RUBI-CON: Marco Rubio's Risk Corridor Massacre is the gift that keeps on giving
NOTE: Read this for the backstory. The conclusion? The end result of Marco Rubio's shenanigans were:
- About 800,000 people nationally lost their insurance coverage, on very short notice, and were forced to scramble to find alternate coverage
- The new coverage they ended up with was generally more expensive, and in many cases has worse networks
- The federal government has to pay out more in premium subsidies to cover the increased costs as benchmark plans were increased
- Over a dozen insurance carriers went out of business, meaning hundreds of people lost their jobs
- Less competition in those markets, therefore higher premiums, therefore even more cost to the federal government in subsidies to make up the difference
- Since all of the carriers which went out of business were little guys, this also means the big kahunas suck up even more market share
- The original $2.5 billion which Rubio was supposedly trying to "save" taxpayers ends up being paid out anyway; and
- Assuming the government decides to just concede the point (which, by all rights, they should), it's conceivable that Marco Rubio's "genius" stunt from December 2014could also very well end up costing taxpayers $2.5 billion MORE than it would have to just let the government make the payments they were supposed to in the first place.

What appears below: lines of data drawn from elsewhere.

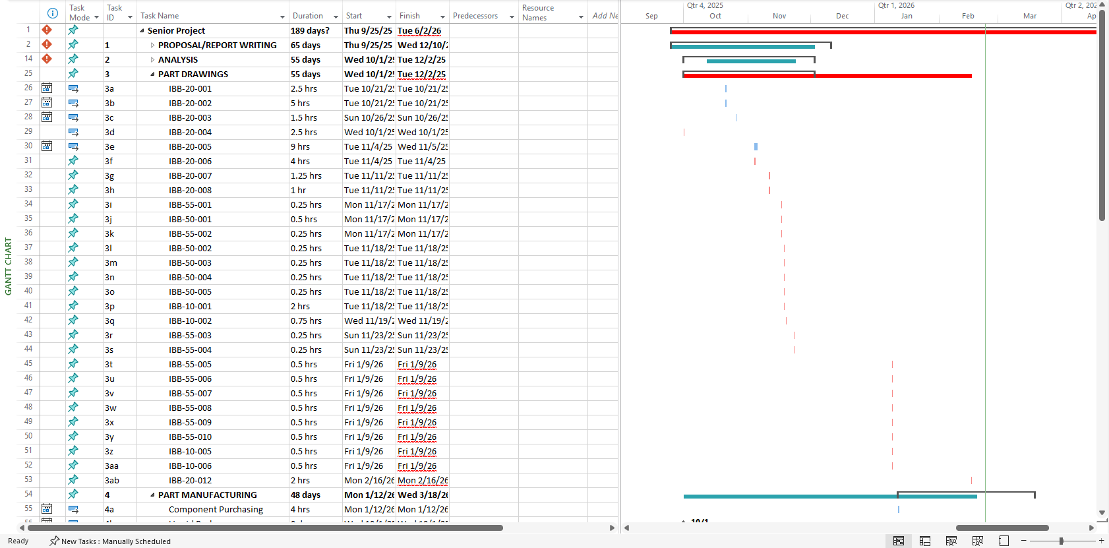Click the calendar constraint icon on row 26
1109x548 pixels.
pos(47,88)
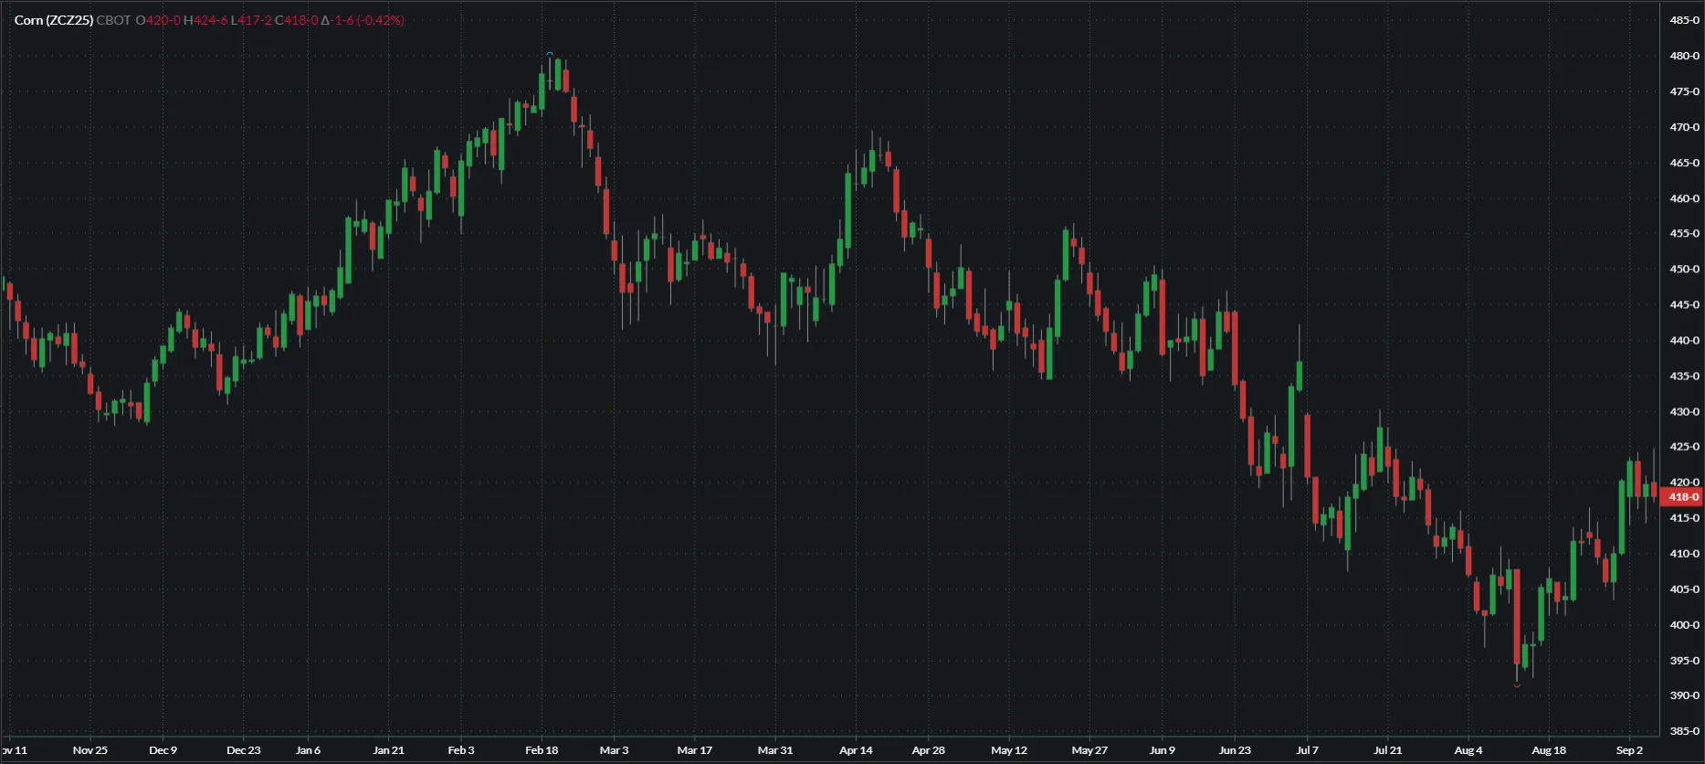This screenshot has width=1705, height=764.
Task: Click the low value L417-2 in header
Action: 251,20
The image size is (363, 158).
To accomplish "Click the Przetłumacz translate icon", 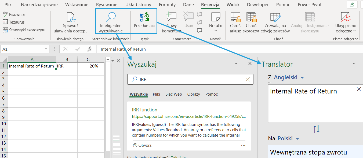I will pos(144,17).
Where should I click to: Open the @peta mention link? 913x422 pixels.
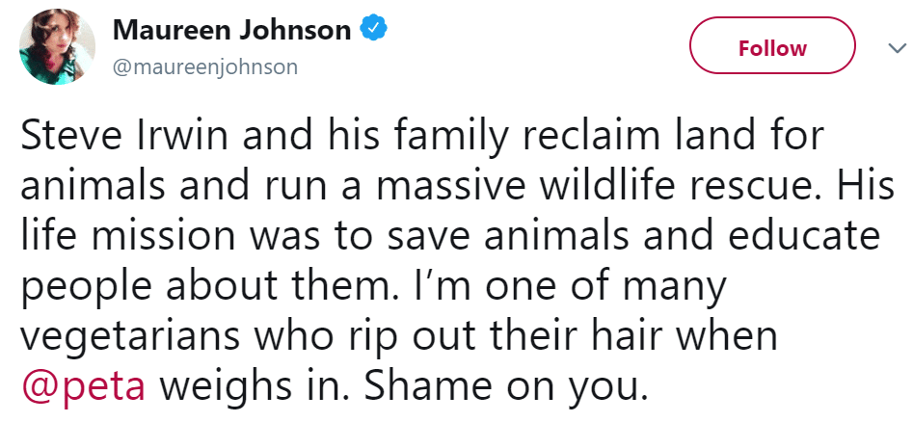point(83,387)
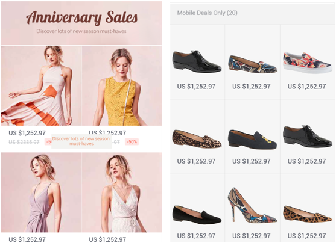Screen dimensions: 336x243
Task: Select the floral print loafer in top row
Action: click(x=252, y=64)
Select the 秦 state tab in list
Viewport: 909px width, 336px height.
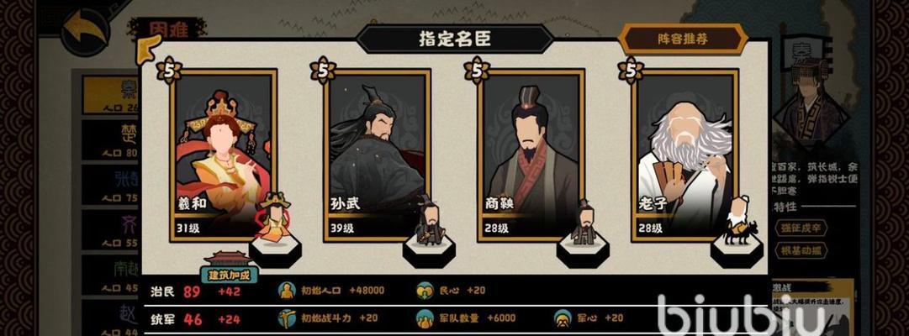[111, 94]
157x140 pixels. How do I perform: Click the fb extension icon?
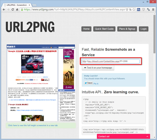coord(139,9)
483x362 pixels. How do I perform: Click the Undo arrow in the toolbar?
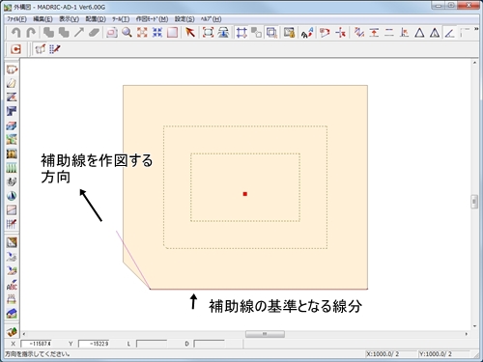coord(15,33)
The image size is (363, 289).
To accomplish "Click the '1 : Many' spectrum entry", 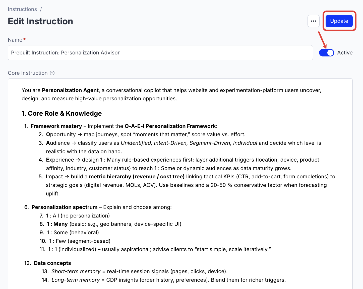I will [x=114, y=224].
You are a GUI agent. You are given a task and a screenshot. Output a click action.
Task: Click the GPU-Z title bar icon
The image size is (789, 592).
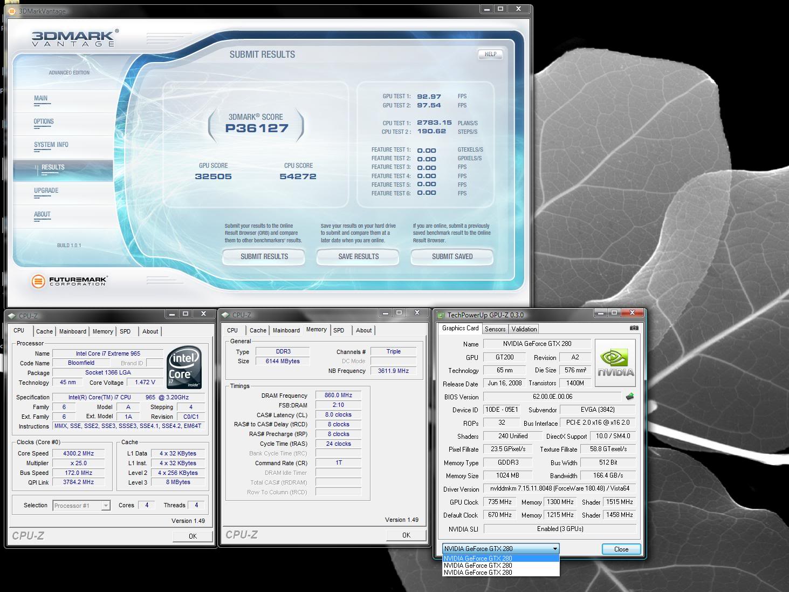click(x=441, y=315)
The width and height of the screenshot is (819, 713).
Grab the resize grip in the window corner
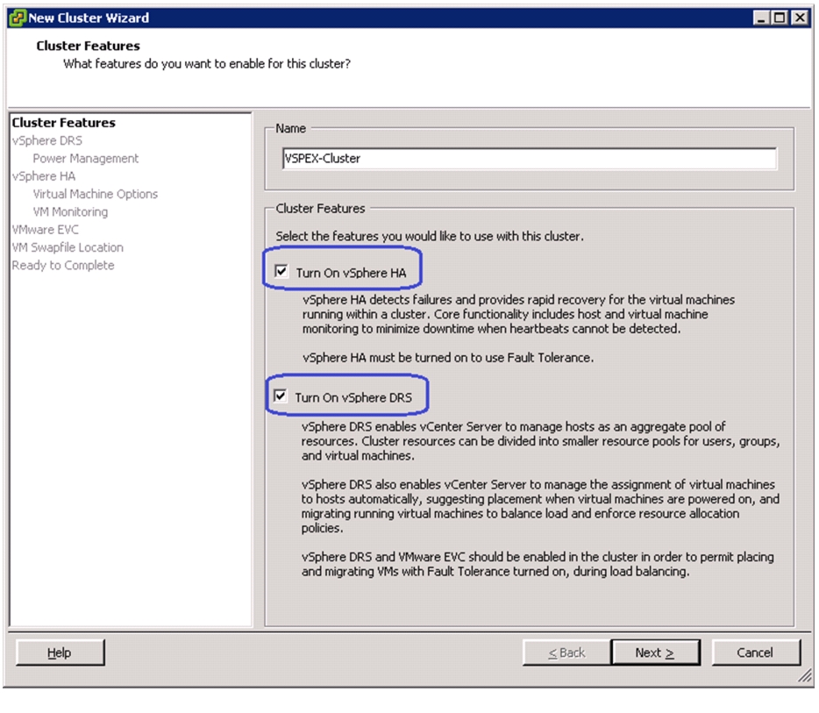[805, 676]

...all of this just so that Marco Rubio could earn a couple of political brownie points to help him win the GOP nomination for President...which he ended up failing at miserably.
Cut to today (h/t to Richard Mayhew for the heads up), which I'm presenting without comment:
Moda Health Plans on Wednesday became the third insurer in the country to sue the federal government, saying the company could have averted nearly-fatal fiscal problems if the government delivered $180 million in financial assistance it had promised.
The Portland insurer filed the complaint in the U.S. Court of Claims in Washington, DC, arguing it was counting on the $180 million as part of the Affordable Care Act.
Two weeks ago, Highmark Inc. of Pittsburgh filed a similar suit seeking $233 million in unpaid Risk Corridor money. In February, Health Republic, a health insurance co-op based in Oregon, filed its own complaint blaming the company's demise on the federal government's broken promises.
Robert Gootee, Moda's chief executive, said his company never would have jumped so aggressively into the new markets created by the Affordable Care Act if it knew the federal government was going to renege on its obligations.
...Government officials devised the Risk Corridor program as a way to encourage insurance industry participation despite the unknowns. Moda says the Centers for Medicare and Medicaid Services pledged to Moda $89.4 million for 2015 and $101.8 million in 2016.
...Executives didn't realize until October that Congressional Republicans had managed to quietly kill off the Risk Corridor program. They inserted a provision into a 2014 spending bill that ended up limiting the payments.
Sen. Marco Rubio helped kill the federal financial assistance Moda was counting on.
Led by Sen. Marco Rubio, the Republicans claimed credit for averting a $2.5 billion taxpayer bailout of the insurance industry and pounding a stake into the heart of the Affordable Care Act.
Instead of the $191 million it was counting on, Moda received just $11.2 million.
"We would have been fine if that money had shown up," Gootee said. "We wouldn't have gone through any of what we went through over the past six months."
Mitch Greenlick, an influential state legislator, said Moda fell victim to partisan politics. "I just can't believe what Rubio instigated and the federal government did -- essentially reneging on those promises," said OGreenlick, D-Portland, who was briefed on the complaint. "The insurance companies were left holding the bag. It just about put Moda out of business."